#### [Text]
· · · · · · ·
Businessman and 2016 GOP presidential candidate Donald Trump says he doesn’t need a lecture from any of his fellow presidential contenders in the wake of his recent comments about Sen. John McCain of Arizona, that the media is distorting his words, and that Mr. McCain “has failed the state of Arizona and the country.”
“The reality is that John McCain the politician has made America less safe, sent our brave soldiers into wrong-headed foreign adventures, covered up for President Obama with the VA scandal and has spent most of his time in the Senate pushing amnesty,” Mr. Trump wrote in an opinion piece for USA Today. “He would rather protect the Iraqi border than Arizona’s.”
Mr. Trump wrote that legislation shepherded by Mr. McCain and Sen. Bernie Sanders of Vermont to overhaul the VA system served to “cover up the scandal” and that Mr. McCain “has abandoned our veterans. I will fight for them.”
The two got into it last week after Mr. McCain had told The New Yorker that Mr. Trump “fired up the crazies” with a recent rally in Arizona. At an event in Iowa over the weekend, Mr. Trump said Mr. McCain, who spent more than five years as a prisoner of war in Vietnam, is a war hero because “he was captured. I like people that weren’t captured, OK?”
Mr. Trump later clarified that he does believe Mr. McCain is a war hero but that he doesn’t owe Mr. McCain an apology, which many Republicans are calling for.
“A number of my competitors for the Republican nomination have no business running for president. I do not need to be lectured by any of them,” Mr. Trump wrote. “Many are failed politicians or people who would be unable to succeed in the private sector. Some, however, I have great respect for.”
SEE ALSO: Donald Trump says he doesn’t owe an apology to Sen. John McCain, who ‘let us down’
Mr. Trump, who received student deferments and a medical deferment for a bone spur during the war, wrote that his record of veteran support is “well-documented” and that he served as co-chairman of the New York Vietnam Veterans Memorial Commission and “contributed over $1 million so our warriors can be honored in New York City with a proper memorial.”
“I also helped finance and served as the grand marshal of the 1995 Nation’s Day Parade, which honored over 25,000 veterans. It was one of the biggest parades in the history of New York City, and I was very proud to have made it possible,” Mr. Trump wrote.
He said a Trump administration “will provide the finest universal access health care for our veterans” and while VA hospitals are “outdated dumps,” he “will build the finest and most modern veterans hospitals in the world.”
“I will continue to fight to secure our border and take care of our veterans because these steps are vital to make America great again!” he wrote.
· · · · · · ·
#### [Given data]
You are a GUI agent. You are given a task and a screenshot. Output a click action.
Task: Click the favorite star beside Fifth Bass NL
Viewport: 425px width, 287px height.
· · · · · · ·
#### [Exercise tasks]
1) In the Trump–McCain article, rewrite the paragraph beginning "Mr. Trump, who received student deferments" as a bulleted list that keeps its main facts.
2) In the Trump–McCain article, list everything that the first sentence of the paragraph beginning "“The reality is that John McCain" says McCain has done.
Rely only on the Trump–McCain article for what follows.

#### [Answers to each task]
1)
- Mr. Trump received student deferments and a medical deferment for a bone spur during the war.
- He wrote that his record of veteran support is "well-documented."
- He served as co-chairman of the New York Vietnam Veterans Memorial Commission.
- He contributed over $1 million toward a proper memorial honoring warriors in New York City.

2)
- Made America less safe
- Sent our brave soldiers into wrong-headed foreign adventures
- Covered up for President Obama with the VA scandal
- Spent most of his time in the Senate pushing amnesty